(RECORDS FOR THIS EXERCISE)
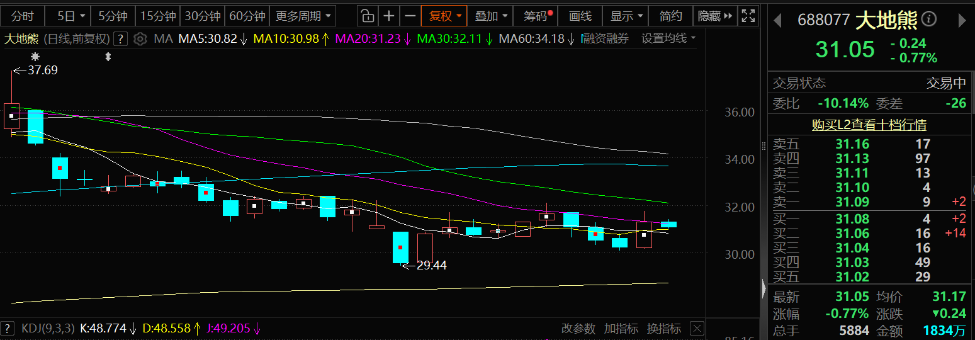975x340 pixels.
Task: Expand the 设置均线 dropdown
Action: point(668,39)
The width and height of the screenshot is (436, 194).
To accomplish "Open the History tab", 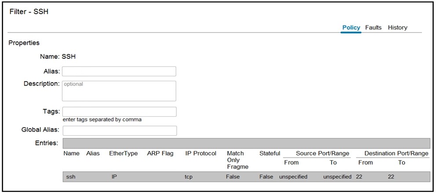I will tap(397, 28).
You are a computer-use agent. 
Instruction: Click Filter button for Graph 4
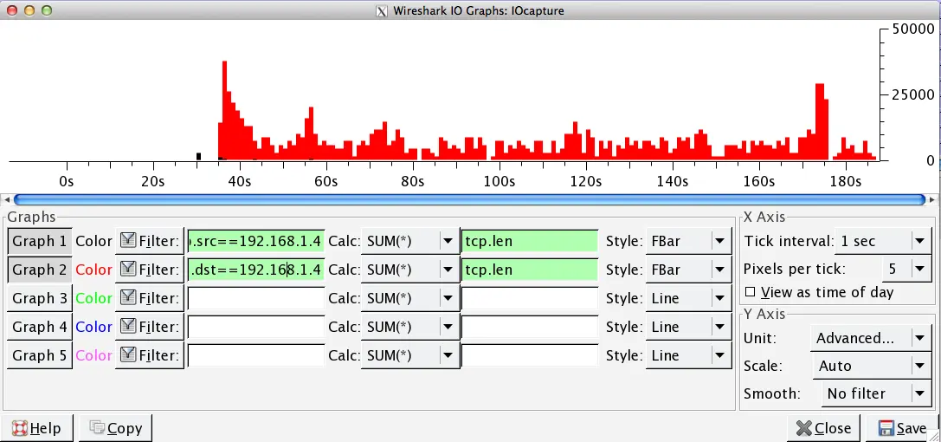150,327
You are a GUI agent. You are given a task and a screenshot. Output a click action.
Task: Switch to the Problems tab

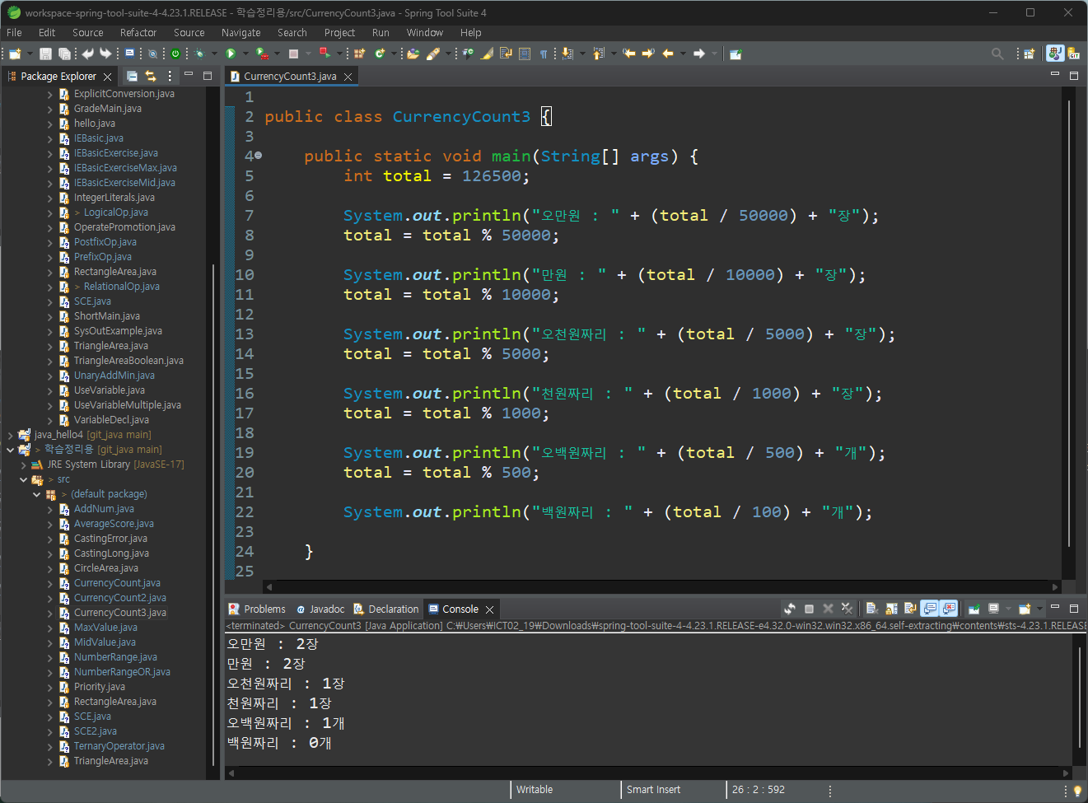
(End RECORDS FOR THIS EXERCISE)
* _EXERCISE REQUIREMENTS_:
Take the line with "Instruction: Click Filter button for Graph 4" and each line after it through the end of the material above, and reproduce them exactly, without the pictures.

* _TASK OUTPUT_:
Instruction: Click Filter button for Graph 4
150,327
You are a GUI agent. You are given a task and a screenshot. Output a click action.
Task: Switch to the Problems tab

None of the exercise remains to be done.